Dès lors, il convient d’élucider cette notion de pardon, comment la définir plus correctement que par l’oubli ? Plusieurs pistes sont envisagées par le public. Tout d’abord, une hypothèse tout d’abord psychologique. Le pardon, au fond, est le symptôme d’une justice défaillante. On pardonne parce que, la justice ne pouvant être faite – dans le cas d’un crime irréparable, incommensurable, il faut bien continuer à vivre, et trouver une solution. Le pardon est ainsi une solution psychique à un problème social et moral. Dans cette ligne psychologique, le public se demande aussi si la compréhension réciproque n’est pas préférable au pardon aveugle. Au fond, la notion de faute présuppose une morale, un libre-arbitre. Mais dans une perspective déterministe, si chacun est poussé à agir par un jeu de causes dont il n’est pas maître, la faute peut être comprise comme erreur. La compréhension peut dès lors se substituer au pardon. Mais abandonner ainsi l’idée d’une morale n’est pas si simple. Et plusieurs personnes remarquent ainsi que le pardon n’a rien d’un geste irrationnel, qu’il demande du temps, et qu’il n’exclut pas la réparation, ne serait-ce que parce que recevoir le pardon présuppose de le demander, et donc de reconnaître sa faute.

Timothée

Naît alors l’idée que le pardon est un acte de renouvellement de la relation. On pardonne pour sauver une relation, en plaçant l’amour qu’on a pour une personne plus haut que l’offense qu’elle nous a faite. Mais cela suppose une reconnaissance mutuelle qui fait pas recommencer la relation comme si de rien n’était, mais lui donne un nouveau départ. Le pardon comme libération de soi est aussi évoqué, et notamment l’idée intéressante de pardon à soi-même. On s’ouvre ici une nouvelle existence, sans nier la précédente. Pardonner n’est ainsi plus subir, mais agir, surmonter.
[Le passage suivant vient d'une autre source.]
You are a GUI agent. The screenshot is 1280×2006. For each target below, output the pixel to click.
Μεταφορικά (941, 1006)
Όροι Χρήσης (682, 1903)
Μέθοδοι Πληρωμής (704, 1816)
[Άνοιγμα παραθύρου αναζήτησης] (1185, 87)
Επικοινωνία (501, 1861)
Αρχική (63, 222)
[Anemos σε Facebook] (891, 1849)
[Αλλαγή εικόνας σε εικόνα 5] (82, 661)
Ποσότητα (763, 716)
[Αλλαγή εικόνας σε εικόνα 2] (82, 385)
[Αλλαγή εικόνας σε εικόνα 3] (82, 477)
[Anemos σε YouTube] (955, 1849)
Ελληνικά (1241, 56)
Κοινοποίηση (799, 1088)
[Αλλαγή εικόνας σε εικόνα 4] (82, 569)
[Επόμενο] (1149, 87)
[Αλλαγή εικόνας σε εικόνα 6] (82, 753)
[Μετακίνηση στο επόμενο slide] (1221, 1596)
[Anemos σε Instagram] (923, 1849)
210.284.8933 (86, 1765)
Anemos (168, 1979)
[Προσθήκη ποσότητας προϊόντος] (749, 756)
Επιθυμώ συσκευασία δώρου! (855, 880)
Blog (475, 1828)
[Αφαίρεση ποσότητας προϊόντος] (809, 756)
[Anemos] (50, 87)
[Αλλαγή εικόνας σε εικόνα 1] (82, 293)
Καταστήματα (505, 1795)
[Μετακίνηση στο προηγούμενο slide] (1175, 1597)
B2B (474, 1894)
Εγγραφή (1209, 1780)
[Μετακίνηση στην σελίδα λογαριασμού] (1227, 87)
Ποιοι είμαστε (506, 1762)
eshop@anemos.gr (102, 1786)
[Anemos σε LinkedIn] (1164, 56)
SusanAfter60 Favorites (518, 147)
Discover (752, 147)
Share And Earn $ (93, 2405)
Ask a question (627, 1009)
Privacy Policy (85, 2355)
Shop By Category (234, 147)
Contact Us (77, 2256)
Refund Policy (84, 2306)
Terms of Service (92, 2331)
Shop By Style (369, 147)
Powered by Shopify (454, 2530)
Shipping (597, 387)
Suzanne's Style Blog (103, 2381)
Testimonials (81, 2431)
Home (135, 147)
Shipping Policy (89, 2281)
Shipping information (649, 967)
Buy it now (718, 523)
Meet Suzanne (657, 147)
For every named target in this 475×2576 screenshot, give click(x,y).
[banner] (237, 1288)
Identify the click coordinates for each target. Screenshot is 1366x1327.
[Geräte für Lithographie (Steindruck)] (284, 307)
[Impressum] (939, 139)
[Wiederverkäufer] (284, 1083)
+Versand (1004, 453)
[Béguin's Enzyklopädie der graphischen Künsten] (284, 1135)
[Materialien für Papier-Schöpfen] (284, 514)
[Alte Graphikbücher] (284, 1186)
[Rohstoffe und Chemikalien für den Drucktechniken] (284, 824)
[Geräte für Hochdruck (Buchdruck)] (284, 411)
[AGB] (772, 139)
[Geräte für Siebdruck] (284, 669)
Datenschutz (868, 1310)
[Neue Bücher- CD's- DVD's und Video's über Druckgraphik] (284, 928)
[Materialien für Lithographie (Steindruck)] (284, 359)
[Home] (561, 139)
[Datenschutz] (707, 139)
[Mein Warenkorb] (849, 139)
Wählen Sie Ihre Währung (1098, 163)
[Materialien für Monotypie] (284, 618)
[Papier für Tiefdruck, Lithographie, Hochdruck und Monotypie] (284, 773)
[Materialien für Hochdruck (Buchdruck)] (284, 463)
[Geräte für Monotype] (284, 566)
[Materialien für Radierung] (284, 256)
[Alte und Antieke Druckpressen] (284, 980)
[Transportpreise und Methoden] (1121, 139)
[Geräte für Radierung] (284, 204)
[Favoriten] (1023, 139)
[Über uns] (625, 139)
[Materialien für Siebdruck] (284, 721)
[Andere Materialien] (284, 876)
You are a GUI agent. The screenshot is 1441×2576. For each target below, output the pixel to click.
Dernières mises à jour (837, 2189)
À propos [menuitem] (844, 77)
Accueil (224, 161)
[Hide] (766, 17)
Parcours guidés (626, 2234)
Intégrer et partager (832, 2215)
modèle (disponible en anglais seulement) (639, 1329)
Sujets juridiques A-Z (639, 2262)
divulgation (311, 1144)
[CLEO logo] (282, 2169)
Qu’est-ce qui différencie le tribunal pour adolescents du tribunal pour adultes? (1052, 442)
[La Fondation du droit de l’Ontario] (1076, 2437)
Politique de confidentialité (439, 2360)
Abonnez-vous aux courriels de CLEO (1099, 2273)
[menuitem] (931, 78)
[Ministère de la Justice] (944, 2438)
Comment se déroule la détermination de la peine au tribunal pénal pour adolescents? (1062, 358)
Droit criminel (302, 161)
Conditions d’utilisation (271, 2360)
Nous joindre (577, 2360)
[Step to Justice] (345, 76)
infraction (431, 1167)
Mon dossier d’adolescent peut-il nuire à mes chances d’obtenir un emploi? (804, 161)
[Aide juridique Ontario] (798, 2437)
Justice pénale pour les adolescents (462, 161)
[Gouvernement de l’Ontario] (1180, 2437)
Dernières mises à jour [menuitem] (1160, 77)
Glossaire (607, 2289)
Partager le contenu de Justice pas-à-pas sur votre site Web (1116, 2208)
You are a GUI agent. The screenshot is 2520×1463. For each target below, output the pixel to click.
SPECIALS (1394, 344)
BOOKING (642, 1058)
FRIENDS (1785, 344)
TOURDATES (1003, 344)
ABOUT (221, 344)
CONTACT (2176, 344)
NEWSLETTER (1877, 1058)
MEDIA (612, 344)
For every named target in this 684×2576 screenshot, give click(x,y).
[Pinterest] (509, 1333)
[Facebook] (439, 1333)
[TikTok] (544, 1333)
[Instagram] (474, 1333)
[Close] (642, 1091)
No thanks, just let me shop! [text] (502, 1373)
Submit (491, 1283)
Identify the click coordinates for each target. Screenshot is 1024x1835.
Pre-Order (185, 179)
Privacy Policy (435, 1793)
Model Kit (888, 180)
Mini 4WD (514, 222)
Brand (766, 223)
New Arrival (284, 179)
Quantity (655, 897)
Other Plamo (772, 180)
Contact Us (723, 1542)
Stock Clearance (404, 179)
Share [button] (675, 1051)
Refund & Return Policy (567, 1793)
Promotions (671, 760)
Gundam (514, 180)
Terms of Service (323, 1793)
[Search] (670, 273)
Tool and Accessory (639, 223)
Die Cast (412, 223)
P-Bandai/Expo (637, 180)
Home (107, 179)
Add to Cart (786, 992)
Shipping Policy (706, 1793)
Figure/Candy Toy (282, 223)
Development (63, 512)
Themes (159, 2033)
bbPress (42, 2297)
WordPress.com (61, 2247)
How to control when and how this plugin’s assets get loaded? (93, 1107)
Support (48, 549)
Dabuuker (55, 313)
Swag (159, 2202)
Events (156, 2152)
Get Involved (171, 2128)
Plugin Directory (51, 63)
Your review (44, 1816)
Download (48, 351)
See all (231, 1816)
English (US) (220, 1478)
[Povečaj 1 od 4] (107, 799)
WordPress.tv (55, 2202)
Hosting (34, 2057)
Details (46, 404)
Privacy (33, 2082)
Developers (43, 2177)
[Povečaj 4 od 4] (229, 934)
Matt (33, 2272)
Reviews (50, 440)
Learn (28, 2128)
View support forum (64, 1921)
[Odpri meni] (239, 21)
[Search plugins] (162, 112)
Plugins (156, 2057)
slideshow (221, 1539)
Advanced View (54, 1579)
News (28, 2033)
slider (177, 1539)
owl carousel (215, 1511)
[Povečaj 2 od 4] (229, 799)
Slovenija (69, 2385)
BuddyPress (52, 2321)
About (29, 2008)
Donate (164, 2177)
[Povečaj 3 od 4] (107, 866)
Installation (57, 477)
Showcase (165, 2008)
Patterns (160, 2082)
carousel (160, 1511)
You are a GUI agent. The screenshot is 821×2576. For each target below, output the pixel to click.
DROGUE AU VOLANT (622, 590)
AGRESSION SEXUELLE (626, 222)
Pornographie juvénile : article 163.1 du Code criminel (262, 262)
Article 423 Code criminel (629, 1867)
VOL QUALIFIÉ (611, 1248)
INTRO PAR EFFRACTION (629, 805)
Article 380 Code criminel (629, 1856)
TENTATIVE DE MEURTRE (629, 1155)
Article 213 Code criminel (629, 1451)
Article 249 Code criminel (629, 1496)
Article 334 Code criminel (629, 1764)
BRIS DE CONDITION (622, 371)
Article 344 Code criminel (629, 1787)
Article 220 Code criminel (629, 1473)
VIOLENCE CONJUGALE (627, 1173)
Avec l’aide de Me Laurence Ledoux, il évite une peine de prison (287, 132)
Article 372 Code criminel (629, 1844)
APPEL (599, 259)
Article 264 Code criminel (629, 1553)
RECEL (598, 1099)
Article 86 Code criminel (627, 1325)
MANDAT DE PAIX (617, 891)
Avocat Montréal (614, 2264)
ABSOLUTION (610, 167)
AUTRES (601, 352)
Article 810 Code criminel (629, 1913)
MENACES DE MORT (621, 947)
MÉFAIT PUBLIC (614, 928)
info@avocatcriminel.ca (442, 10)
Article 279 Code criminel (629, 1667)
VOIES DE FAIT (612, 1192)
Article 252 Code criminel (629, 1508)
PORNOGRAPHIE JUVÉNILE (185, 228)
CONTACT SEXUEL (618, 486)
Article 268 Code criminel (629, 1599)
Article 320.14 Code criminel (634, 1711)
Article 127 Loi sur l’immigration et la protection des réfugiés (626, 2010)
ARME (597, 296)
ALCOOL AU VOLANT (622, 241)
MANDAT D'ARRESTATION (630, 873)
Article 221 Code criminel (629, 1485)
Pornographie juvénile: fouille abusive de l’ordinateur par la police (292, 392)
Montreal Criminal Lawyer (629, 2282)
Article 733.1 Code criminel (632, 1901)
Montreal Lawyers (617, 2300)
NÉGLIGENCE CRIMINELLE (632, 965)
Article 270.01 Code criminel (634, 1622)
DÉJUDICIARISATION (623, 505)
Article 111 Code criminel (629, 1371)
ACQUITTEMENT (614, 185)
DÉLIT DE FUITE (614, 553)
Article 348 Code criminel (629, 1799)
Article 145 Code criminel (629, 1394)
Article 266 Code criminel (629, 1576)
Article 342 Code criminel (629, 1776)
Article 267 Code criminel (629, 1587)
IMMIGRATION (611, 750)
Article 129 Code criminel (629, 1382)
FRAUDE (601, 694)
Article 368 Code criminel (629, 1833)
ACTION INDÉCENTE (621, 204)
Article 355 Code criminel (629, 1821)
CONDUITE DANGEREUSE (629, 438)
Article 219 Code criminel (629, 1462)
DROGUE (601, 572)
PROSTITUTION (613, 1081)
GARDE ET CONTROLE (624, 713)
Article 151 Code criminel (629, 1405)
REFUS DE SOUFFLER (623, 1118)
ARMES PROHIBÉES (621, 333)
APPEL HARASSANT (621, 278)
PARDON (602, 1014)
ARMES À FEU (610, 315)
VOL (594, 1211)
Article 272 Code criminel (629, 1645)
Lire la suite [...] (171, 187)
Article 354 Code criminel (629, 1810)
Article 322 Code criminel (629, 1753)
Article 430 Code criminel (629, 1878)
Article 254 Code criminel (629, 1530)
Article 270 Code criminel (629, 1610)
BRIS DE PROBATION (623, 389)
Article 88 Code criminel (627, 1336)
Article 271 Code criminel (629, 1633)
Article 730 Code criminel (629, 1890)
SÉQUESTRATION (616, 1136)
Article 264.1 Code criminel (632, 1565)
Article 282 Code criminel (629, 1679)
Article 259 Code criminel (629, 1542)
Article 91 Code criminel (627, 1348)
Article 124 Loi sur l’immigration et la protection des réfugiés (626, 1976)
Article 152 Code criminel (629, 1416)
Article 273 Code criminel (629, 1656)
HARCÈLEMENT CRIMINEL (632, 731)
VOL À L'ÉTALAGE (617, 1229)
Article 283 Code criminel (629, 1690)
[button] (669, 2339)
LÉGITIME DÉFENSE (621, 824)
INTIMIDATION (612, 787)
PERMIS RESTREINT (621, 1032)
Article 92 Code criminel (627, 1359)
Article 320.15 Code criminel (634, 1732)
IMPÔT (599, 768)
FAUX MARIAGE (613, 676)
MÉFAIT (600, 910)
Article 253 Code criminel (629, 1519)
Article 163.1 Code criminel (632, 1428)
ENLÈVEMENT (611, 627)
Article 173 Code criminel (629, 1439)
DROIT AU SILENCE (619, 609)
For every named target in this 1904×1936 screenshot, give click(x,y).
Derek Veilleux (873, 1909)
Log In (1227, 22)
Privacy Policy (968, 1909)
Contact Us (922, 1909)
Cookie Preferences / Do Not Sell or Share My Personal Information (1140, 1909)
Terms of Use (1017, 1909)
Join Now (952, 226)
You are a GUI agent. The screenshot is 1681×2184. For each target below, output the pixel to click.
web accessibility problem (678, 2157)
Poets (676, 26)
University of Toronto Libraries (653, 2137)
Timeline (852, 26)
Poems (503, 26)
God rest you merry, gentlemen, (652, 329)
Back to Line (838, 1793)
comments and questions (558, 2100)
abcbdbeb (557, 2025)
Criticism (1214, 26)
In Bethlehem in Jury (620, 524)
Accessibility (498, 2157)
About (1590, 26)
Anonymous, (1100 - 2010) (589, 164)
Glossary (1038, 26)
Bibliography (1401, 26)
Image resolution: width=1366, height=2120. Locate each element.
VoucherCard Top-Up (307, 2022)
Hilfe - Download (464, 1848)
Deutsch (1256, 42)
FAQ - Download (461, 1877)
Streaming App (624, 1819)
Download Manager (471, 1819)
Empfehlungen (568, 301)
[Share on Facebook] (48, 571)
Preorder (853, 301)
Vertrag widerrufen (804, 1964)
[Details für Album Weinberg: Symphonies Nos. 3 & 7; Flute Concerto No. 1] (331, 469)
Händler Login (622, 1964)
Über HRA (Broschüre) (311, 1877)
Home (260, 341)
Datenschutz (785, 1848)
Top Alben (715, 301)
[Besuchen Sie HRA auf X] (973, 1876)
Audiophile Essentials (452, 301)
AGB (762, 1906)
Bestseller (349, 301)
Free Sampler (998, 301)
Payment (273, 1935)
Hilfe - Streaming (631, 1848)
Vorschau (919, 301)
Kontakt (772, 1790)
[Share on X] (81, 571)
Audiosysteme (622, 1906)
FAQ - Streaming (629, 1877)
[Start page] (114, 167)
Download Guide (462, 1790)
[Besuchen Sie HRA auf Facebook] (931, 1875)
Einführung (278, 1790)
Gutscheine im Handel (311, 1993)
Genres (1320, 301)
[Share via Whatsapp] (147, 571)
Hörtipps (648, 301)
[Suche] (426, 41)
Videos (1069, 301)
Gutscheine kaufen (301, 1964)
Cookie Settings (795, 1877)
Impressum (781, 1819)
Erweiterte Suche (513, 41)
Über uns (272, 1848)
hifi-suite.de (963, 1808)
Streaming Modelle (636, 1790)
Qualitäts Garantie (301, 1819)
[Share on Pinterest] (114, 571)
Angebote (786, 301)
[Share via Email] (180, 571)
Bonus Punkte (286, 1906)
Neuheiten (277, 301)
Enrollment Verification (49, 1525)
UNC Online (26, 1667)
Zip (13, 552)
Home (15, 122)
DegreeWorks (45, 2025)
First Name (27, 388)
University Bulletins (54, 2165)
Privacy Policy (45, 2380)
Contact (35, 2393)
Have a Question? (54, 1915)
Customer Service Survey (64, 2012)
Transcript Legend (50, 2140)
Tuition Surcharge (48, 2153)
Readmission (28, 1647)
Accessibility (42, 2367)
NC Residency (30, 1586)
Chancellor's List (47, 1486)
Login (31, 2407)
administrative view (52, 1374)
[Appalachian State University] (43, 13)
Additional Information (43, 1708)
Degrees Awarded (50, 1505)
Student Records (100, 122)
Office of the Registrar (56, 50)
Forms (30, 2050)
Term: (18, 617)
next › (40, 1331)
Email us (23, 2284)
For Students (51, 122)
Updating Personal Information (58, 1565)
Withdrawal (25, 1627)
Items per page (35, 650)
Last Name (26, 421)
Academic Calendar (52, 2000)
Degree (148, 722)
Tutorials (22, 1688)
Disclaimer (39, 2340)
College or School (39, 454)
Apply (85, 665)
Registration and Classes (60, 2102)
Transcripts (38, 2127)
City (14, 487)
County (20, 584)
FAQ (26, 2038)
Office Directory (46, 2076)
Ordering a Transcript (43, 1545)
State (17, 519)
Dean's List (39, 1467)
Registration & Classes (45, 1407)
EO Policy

Le pardon n’est donc pas oubli, il est un acte de libération. Libérer l’autre de la faute et de ses conséquences, tout en se libérant soi-même des affects négatifs liés à l’offense subie. C’est un processus à la fois relationnel, temporel, psychologique. Il ne remplace pas la justice mais se situe plutôt tout au bout du processus de réparation.